Yes, all true Stag. I didn't say I wanted to expunge all of it. Or get rid of any of it. I was merely sharing my internal dialogue, much as others have been
As I said - I actually do use "Master" in my RL relationship, even though it stuck in my throat like no other word for the longest time and it was very difficult for all of the internal dialogue reasons I shared.
Yes - CONSENT. Yes - Safewords. Yes - I said at the beginning of my post that I recognize that my weirdness with this has nothing to do with BDSM practices. And all kinds of everything both in kinky fuckery and our regular day to day life can trace their roots to things that are unbelievably dark and awful.

Thank you Milord Stag. :heart:
 
hahhaha! Noooo not MILFORD. Wouldn't that be the best?

Please Milford, let me cum, please please Milford....

It was MILORD. Like my lord. A renaissance fair kind of a term.

LMAO!! Now that makes more sense. I read it as Milford and was like WTF????

Never used my lord. I prefer sir or daddy. Never had her use any other term.
 
I'm not mad at anybody. :) Least of all cb. :heart:

I just wanted to mention my crease is super moist!!

As a side note, pertaining to the thread, the first real time D/s experience was with someone who wanted me to call him Milord.

This was my face everytime I said it -----> :rolleyes::rolleyes:

But I was soooo new, I kept my eyerolls inside my head and said it. It totally ruined my mood. Well, ruined my moist crease, really...

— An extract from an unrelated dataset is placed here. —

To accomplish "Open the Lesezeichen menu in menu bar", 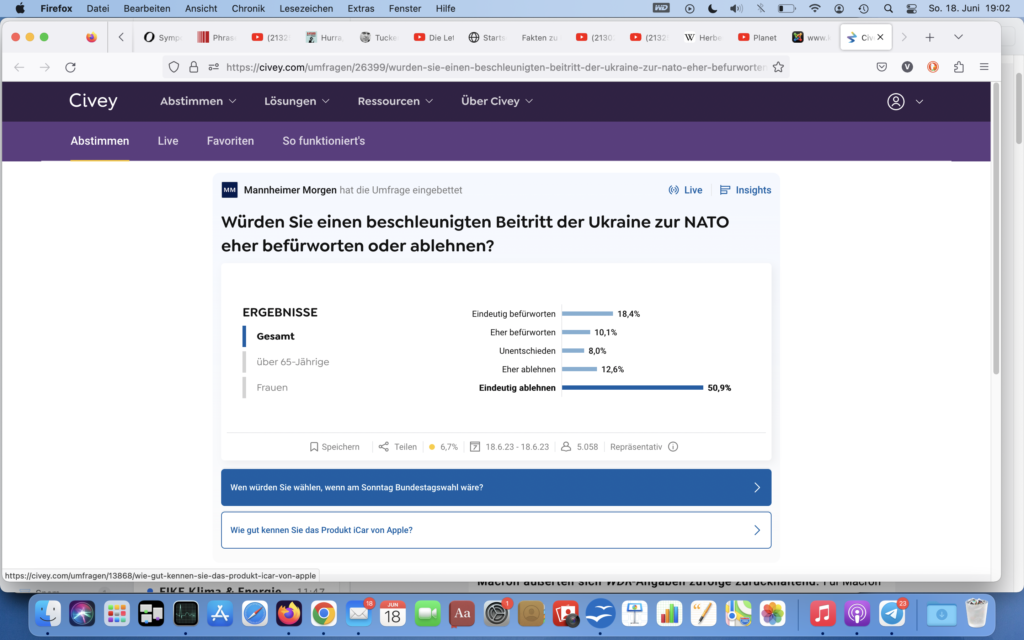I will tap(308, 8).
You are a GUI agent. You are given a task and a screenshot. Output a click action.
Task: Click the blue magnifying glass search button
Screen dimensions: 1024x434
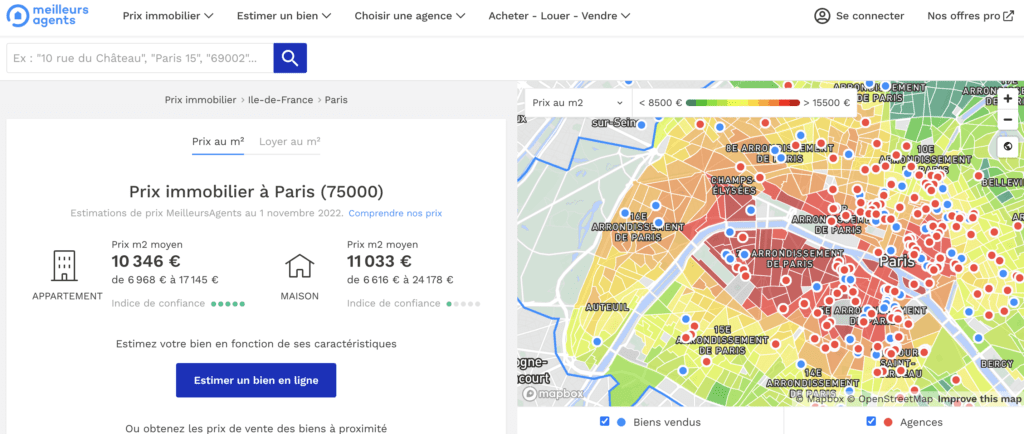click(x=290, y=58)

I just wanted to bow at the waist and do a fancy hand gesture every time I said it.

NqkrBUX.gif


Yikes. Milord would DEFINITELY dry me up the second it rolled off my lips. As would Milford. I'd probably get a lot of swats for not keeping a straight face lol.
 
WTF!?

How DO you read so fast!?!?

I'm positively jealous. reading is fairly tedious for me, which is still no excuse for my lack of practice, but still, that was a longish post for me these days, and you reply IN THE SAME MINUTE? I didn't even get a chance to compulsively edit it.

It was a TOTAL fluke. I was posting something super flighty about Milord and my moist crease. When I hit submit, I saw your post which was super smart and relevant to the subject and I felt a little... trite?

Which I had to deflect by immediately posting something about your post.